## SOURCE RECORDS
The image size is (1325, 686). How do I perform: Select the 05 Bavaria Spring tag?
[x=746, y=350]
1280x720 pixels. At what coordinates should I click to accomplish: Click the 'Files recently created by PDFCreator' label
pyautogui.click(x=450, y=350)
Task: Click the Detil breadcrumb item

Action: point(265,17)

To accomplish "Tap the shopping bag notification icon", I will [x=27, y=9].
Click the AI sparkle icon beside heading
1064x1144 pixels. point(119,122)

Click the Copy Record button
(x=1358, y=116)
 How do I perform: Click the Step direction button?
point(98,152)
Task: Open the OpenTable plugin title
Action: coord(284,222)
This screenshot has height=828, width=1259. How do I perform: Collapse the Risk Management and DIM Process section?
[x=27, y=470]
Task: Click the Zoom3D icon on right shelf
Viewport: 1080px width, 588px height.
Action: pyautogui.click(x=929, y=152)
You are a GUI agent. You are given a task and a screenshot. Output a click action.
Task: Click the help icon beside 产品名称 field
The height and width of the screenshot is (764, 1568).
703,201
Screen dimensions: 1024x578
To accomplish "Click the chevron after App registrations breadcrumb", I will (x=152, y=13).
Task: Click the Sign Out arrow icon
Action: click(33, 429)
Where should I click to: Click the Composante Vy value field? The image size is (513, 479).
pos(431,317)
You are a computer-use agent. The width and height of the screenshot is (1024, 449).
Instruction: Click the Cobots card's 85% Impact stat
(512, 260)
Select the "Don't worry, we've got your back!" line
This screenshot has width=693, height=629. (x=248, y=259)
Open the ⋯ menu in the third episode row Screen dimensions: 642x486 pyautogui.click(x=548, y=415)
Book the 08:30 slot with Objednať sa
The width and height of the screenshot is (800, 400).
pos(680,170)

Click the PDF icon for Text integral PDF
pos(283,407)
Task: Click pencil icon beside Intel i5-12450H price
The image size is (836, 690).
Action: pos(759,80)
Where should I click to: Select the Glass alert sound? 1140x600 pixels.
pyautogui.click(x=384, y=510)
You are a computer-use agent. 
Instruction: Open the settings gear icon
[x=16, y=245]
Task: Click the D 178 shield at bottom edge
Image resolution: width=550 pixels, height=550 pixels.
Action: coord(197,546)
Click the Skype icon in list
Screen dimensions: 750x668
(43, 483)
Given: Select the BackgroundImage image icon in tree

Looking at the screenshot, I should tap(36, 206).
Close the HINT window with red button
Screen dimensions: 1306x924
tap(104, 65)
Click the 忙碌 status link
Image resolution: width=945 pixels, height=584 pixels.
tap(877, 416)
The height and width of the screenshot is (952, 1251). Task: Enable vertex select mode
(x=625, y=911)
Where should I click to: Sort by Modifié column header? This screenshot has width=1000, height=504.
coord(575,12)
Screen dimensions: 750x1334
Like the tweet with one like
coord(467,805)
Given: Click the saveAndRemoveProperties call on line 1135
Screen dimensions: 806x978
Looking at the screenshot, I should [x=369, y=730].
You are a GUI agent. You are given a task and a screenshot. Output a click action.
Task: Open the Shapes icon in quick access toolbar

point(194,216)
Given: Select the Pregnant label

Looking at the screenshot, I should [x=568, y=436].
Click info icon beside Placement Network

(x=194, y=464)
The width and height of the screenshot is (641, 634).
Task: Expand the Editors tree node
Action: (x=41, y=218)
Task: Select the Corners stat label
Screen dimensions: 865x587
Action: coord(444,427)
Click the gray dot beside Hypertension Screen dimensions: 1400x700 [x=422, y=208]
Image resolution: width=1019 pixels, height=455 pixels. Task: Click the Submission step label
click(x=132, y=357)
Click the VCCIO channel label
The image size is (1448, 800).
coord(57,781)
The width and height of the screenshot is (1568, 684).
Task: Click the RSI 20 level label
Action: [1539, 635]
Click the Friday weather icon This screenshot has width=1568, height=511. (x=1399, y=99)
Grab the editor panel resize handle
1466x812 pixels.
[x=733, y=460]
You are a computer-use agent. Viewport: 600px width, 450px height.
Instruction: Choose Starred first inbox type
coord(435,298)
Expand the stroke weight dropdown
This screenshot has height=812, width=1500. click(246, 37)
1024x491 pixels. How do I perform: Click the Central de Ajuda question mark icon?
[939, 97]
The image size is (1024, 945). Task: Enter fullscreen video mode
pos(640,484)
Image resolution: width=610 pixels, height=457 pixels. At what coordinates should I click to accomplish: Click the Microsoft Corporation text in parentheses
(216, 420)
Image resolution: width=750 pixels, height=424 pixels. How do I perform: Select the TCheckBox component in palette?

## TASK DIRECTIONS
Gather up every line in the data above that contains the word "agent", copying each one.

## ANSWER BELOW
You are a GUI agent. You are given a task and a screenshot. Output a click action.
You are a computer-use agent. The width and height of the screenshot is (1024, 449).
You are a computer-use agent. 
You are a GUI agent. You are given a task and a screenshot. Output a click action.
You are a computer-use agent. Viewport: 600px width, 450px height.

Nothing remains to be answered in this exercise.